DATA PROVIDED Block Start

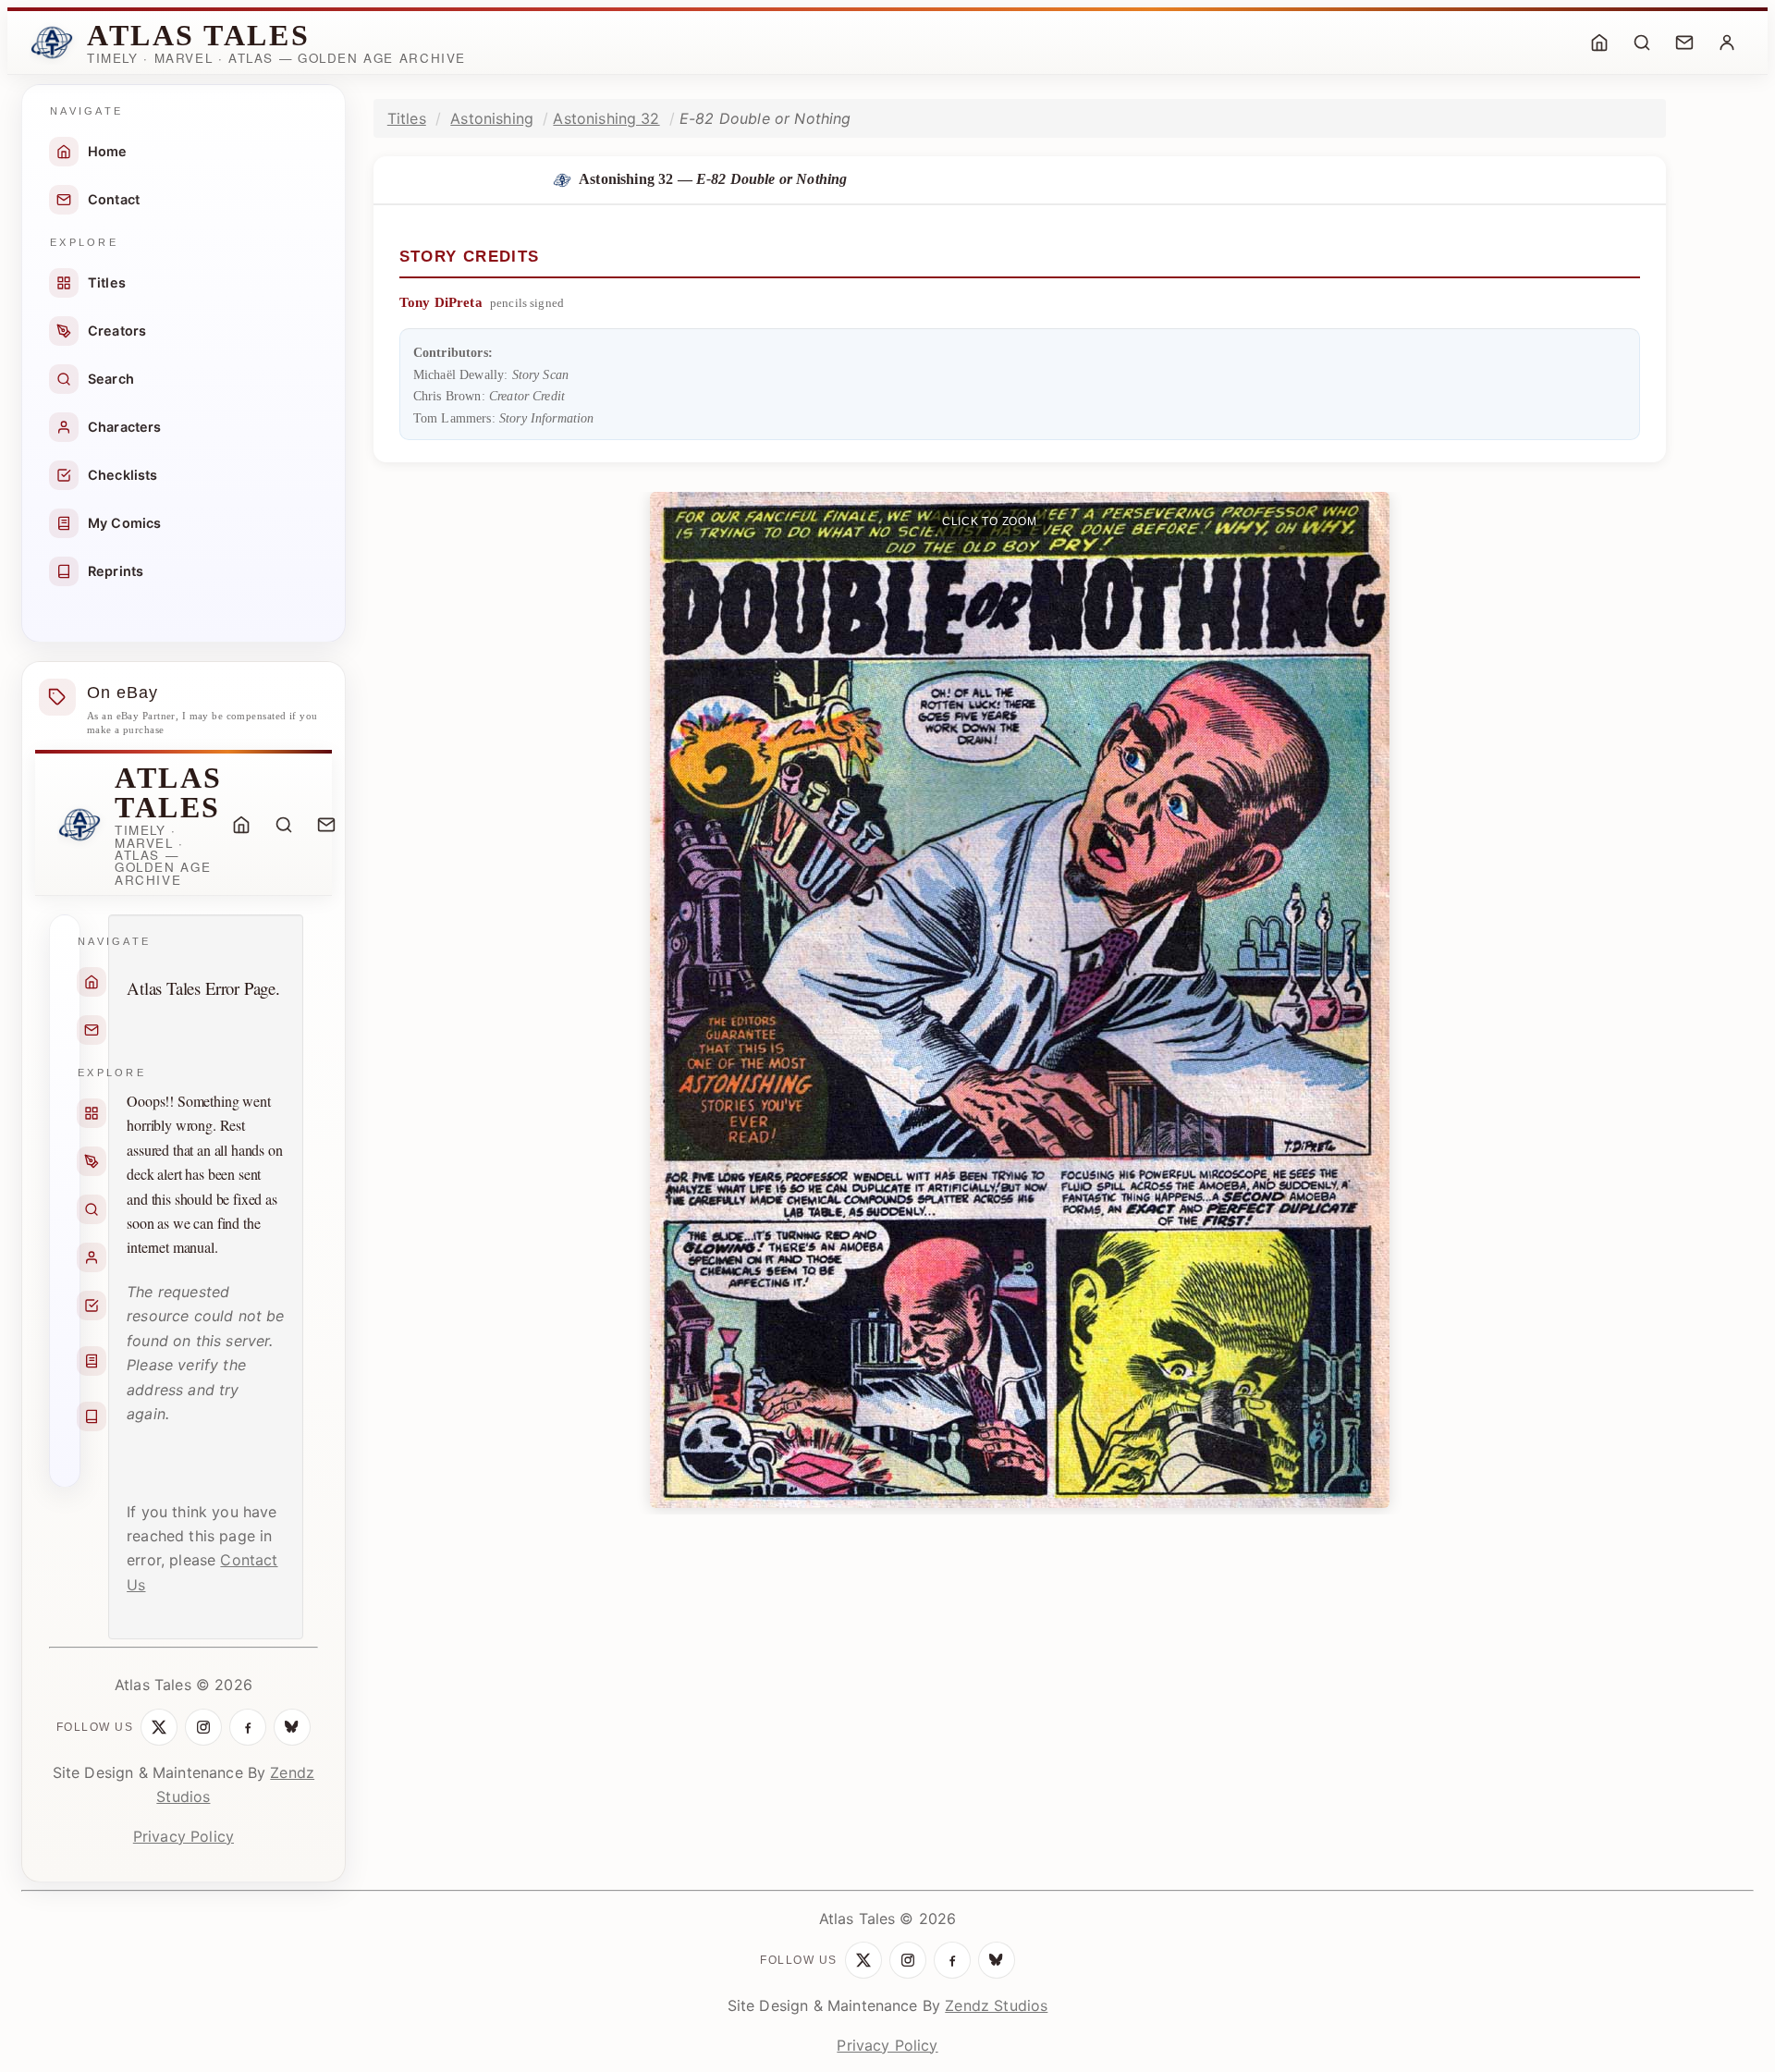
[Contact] (1684, 42)
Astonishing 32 (606, 118)
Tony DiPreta (441, 302)
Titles (107, 282)
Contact (114, 199)
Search (111, 378)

DATA PROVIDED Block End

- EXERCISE BRIEF:
Please transcribe the material above exactly as written. Leave the pictures out.

- ANSWER FOR THE TASK:
[Contact] (1684, 42)
Astonishing 32 (606, 118)
Tony DiPreta (441, 302)
Titles (107, 282)
Contact (114, 199)
Search (111, 378)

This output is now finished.